Have some nasty caulk in your home? You aren’t alone – it happens to the best of us. But when that time comes, it’s best to address it head-on, before the cracked caulk has a chance to compromise your bathroom water seal. Caulk exists to create a waterproof barrier. Once that barrier starts to break down, you are leaving yourself wide open for mold and rot due to water pooling where it wasn’t intended. The task itself may be daunting, but if you follow this step-by-step guide, you’ll be in the clear for a fraction of the cost of hiring a professional.
Tools you’ll need: Razorblade, bathroom grade silicone caulk, caulk gun, rubbing alcohol, and painter’s tape (optional, but recommended)
- Give yourself a twenty-four-to-forty-eight-hour window to accomplish this task, first to make sure the seams are good and dry before reapplying caulk and second to ensure that the caulk has ample cure time prior to getting wet again.

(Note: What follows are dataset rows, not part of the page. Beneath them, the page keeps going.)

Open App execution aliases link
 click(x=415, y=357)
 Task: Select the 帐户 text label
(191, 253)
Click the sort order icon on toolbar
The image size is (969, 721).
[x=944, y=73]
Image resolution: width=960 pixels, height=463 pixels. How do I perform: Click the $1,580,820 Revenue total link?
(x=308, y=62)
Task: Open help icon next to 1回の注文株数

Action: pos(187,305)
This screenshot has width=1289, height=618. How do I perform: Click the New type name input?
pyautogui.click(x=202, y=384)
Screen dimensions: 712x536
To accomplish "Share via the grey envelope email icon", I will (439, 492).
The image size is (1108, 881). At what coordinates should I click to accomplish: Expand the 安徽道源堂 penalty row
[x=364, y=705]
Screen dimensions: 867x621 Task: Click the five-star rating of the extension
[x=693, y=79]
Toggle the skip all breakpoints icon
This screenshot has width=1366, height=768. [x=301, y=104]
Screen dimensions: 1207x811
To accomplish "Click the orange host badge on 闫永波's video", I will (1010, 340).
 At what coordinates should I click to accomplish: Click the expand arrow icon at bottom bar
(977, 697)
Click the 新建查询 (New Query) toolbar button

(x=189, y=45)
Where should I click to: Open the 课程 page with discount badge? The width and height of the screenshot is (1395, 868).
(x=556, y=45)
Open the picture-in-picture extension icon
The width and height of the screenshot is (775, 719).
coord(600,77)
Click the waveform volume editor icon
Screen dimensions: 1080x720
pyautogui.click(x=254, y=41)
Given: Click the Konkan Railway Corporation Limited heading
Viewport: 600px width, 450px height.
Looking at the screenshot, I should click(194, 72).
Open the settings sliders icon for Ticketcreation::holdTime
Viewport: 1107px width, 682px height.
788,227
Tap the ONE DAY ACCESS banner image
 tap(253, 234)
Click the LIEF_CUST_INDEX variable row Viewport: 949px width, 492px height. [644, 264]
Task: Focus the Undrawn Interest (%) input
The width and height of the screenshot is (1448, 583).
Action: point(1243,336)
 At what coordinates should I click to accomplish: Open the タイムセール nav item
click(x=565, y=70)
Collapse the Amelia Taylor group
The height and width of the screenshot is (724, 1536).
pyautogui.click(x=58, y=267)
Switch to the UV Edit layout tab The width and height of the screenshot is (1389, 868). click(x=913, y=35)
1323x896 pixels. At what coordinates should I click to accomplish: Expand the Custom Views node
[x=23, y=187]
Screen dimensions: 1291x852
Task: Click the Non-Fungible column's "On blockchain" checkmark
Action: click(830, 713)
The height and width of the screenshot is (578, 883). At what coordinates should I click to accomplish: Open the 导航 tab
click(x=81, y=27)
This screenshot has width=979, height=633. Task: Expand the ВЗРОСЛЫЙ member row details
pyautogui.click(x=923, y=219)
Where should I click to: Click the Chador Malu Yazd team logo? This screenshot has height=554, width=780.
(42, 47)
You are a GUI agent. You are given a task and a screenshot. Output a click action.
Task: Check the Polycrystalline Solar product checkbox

- Get rid of the old caulk. There are several tools on the market to help remove caulk, but a good old razor blade will often do the trick. You’ll want to slice either side of the caulk (top and bottom) to loosen the grip the caulk. Peel off as much as you can and run your razor blade back over any stubborn spots. The reason to remove as much as possible is to ensure appropriate adhesion of the fresh caulk. If you run new caulk over old caulk, you risk an improper seal which translates to a big waste of time. Do it right the first time.
- Now that the old caulk has been removed, scrub out those crevices to make sure you aren’t leaving any grime behind. Vinegar works wonders for neutralizing mold and mildew, so you can take the natural route and set yourself up for success. Once clean and dry, run an old rag covered in rubbing alcohol along the seams. This will prep the surface for the new caulk.
- For crisp caulk lines – we’re talking professional-looking results – run painters’ tape on either side of your proposed caulk line. This will help you stay in the lines.
- Now it’s time to caulk. Don’t get too far along though. You’ll want to do small sections, run your finger across the section to remove excess caulk and then remove the painter’s tape and run your finger along the line again to smooth any imperfections. The tape allows you to control the thickness of the application for optimal results. Because silicone can be particularly messy, instead of using a bare hand to smooth the caulk, consider putting a piece of cling wrap over your finger to allow smooth lines and minimize the mess on your hands.
- Once everything is caulked it is time to wait. Don’t rush your next shower or you’ll risk undoing all your hard work. Be sure to follow the directions on the caulk.
Enjoy the crisp clean results of your hard work!